"O teatro é igual à peste porque, como ela, é a manifestação, a exteriorização de um fundo de crueldade latente pelo qual se localizam num indivíduo ou numa população todas as maldosas possibilidades da alma"
Francês, nasceu no dia 4 de setembro de 1896, em Marselha, foi um dos primeiros diretores surrealistas, o seu trabalho inclui poemas em prosa e verso, roteiros de cinema, diversas peças de teatro, inclusive uma ópera, ensaios sobre cinema, pintura e literatura, notas e manifestos polêmicos sobre teatro, notas sobre projetos não realizados, um monólogo dramático escrito para rádio, ensaios sobre o ritual do peyote entre os índios Tarahumara, aparições como ator em dois grandes filmes e outros menores, e centenas de cartas que são a sua forma mais dramática de expressão.

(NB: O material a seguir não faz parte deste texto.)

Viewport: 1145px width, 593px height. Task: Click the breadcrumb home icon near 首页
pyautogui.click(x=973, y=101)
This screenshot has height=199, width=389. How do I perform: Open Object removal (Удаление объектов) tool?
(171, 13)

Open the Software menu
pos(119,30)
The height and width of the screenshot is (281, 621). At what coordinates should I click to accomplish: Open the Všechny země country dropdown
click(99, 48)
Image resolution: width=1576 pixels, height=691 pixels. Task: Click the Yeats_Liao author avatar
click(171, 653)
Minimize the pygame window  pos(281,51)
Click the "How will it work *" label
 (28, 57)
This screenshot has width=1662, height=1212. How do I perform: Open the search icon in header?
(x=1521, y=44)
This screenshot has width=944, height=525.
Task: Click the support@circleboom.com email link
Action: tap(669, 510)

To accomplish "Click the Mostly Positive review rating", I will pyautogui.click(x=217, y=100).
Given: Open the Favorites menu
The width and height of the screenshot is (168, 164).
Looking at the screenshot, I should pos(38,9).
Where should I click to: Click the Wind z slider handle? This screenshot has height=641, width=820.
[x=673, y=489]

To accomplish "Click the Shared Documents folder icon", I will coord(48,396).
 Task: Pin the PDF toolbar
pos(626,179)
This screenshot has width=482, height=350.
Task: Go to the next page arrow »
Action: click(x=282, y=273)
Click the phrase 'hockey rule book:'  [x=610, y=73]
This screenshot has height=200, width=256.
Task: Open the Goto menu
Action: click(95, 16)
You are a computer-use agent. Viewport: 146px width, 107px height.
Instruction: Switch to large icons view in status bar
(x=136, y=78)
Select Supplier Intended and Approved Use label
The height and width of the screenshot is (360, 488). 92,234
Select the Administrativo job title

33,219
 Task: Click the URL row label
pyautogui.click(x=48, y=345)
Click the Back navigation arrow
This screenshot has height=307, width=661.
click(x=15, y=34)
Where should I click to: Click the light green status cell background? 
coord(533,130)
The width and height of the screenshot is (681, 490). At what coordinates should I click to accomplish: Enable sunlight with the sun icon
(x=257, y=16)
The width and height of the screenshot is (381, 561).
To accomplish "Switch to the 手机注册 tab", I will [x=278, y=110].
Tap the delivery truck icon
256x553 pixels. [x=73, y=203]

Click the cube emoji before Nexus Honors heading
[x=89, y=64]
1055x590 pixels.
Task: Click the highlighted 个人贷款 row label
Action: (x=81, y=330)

Assim, surgiu o nome de sua teoria, o Teatro da Crueldade, o teatro da mágica e o poder do contágio, despertando as pessoas para o fervor, para o êxtase e, por fim, a catarse.
Sem diálogo, sem análise. Uma vez abolido o palco, o ritual ocuparia o centro da platéia.
O que incomodava fortemente o teatrólogo era a exposição da arte à comercialização, onde os atores e os diretores seguiam fielmente um texto para conseguir uma perfeita equação, que segundo Artaud era "antipoético" e "um teatro de invertidos comerciantes".